【完結】亡国王女の占い師は、情熱の地で若き覇王に甘く優しく溺愛される
シィーンに頼りたいと思っているわけではない。
だけど、彼が頭から離れない。
あの腕に抱かれた……幸せな時間。
シトラスムスクの香りが心地よい、温もり。
微笑み合って、楽しい心が安らぐ時間。
あれがまた……欲しい。
そして二日後。
お金を稼がなければいけないのに、彼が頭からチラついてしまい占い相談も少し中断してしまった。
昨日は調子が良かったのに、どうして……?
忘れるどころか、思い出す時間は何故か増えてきてしまう。
恋愛相談は無数に聞いてきたのに、経験は何も無いマキラ。
「……シィーン……これが、恋なの……?」
彼は自分を抱きたいと……俺のものにしたいと言っていた。
それにマキラからも手を伸ばせば……どうなる?
あの口づけを思い出すと、胸が熱くなって、ズキリと痛んだ。
「わからないわ……どうして……痛いの……」
自分のこととなると、ポンコツだと思い知る。
「焚き火に照らされていたから、わからなかったかもしれないけど……褐色にしてる手足と胸元の肌の色を見られたら……どこの生まれか気になるに決まってる……それで身の上を聞かれたら……無理だわ……」
嘘をつけばいいだけなのに、あの男には全てを見透かされてしまいそうだ。
それに、元王族として自分の生まれを嘘で取り繕う事は、できないとマキラは思っていた。
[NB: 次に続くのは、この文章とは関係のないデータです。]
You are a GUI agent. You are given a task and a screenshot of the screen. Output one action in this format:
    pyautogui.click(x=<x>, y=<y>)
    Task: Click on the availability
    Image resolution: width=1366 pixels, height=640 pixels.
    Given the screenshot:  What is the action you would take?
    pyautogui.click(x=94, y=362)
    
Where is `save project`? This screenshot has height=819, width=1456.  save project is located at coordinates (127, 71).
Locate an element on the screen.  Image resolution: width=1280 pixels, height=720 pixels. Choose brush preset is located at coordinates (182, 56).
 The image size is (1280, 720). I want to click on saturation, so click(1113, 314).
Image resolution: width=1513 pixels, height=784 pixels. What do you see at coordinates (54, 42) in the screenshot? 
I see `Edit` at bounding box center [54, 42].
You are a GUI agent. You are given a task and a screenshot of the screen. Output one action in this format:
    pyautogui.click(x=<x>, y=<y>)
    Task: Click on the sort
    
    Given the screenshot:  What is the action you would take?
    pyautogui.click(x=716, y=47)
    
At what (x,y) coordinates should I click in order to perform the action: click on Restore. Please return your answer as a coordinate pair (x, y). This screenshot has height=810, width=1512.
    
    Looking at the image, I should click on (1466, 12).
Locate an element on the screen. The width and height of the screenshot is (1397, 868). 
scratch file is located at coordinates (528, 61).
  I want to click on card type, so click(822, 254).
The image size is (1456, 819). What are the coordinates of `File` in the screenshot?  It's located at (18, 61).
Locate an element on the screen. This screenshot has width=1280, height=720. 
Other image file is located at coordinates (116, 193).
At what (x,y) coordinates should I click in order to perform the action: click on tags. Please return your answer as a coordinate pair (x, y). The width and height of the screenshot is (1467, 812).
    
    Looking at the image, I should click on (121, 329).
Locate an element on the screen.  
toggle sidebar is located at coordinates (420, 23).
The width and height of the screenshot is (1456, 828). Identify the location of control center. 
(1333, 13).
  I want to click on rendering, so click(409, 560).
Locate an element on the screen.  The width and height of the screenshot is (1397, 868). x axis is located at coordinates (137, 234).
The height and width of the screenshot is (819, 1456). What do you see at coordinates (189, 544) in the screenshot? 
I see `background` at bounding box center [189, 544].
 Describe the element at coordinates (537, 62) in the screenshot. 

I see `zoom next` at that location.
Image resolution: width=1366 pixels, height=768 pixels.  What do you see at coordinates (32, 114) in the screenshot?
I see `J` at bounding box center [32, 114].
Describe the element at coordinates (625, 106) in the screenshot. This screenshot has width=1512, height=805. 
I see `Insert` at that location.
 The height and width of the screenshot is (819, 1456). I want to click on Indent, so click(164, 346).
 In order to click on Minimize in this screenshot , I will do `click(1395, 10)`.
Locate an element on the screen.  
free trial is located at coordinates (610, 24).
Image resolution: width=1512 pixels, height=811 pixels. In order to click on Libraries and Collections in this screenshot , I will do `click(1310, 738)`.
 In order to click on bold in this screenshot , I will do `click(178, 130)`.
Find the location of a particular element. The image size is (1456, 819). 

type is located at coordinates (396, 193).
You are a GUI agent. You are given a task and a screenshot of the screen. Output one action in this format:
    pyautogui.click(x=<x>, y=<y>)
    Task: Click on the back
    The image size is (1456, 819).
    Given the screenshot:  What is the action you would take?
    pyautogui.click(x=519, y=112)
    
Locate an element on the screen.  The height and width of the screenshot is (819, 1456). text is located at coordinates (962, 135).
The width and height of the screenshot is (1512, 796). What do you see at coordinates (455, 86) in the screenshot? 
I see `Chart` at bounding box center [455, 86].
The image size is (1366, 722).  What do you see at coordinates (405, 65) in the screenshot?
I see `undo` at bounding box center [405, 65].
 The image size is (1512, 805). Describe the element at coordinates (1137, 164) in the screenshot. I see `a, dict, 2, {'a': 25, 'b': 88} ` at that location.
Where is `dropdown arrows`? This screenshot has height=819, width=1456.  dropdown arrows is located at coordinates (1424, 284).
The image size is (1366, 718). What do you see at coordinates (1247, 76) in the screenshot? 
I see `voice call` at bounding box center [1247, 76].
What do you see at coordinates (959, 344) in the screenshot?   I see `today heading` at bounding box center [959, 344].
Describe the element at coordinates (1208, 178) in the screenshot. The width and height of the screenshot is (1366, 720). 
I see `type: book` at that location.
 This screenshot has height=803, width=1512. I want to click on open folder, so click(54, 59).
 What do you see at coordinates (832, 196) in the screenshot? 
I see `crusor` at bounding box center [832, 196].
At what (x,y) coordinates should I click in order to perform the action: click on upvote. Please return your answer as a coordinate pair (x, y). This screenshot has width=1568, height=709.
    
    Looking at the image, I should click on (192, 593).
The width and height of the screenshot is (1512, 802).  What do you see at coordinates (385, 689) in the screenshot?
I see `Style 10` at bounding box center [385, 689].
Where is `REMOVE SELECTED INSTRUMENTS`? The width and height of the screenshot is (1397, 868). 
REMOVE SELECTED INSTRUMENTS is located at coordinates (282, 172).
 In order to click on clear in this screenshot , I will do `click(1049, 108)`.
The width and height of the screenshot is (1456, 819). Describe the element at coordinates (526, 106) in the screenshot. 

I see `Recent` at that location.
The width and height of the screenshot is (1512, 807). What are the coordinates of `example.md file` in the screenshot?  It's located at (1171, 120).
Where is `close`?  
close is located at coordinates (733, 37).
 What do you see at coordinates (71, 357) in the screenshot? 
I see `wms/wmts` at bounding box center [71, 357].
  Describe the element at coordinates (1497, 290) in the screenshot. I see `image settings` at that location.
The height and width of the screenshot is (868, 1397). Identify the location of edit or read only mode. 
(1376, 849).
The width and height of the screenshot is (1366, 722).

滅んでしまったが、それまでの国を自ら否定してしまう嘘は、母や歴代の女王達に顔向けできない行為だと……。
そこは元王女としての面倒な、自分勝手なこだわりだとは思っている。
名前も変えて、肌の色も変えているくせに……でも口から出た嘘をつくことはしたくない。
あの男に、嘘は言いたくない……。
だけど、最後に逢いたい。
此処を離れる前に……一度でいい。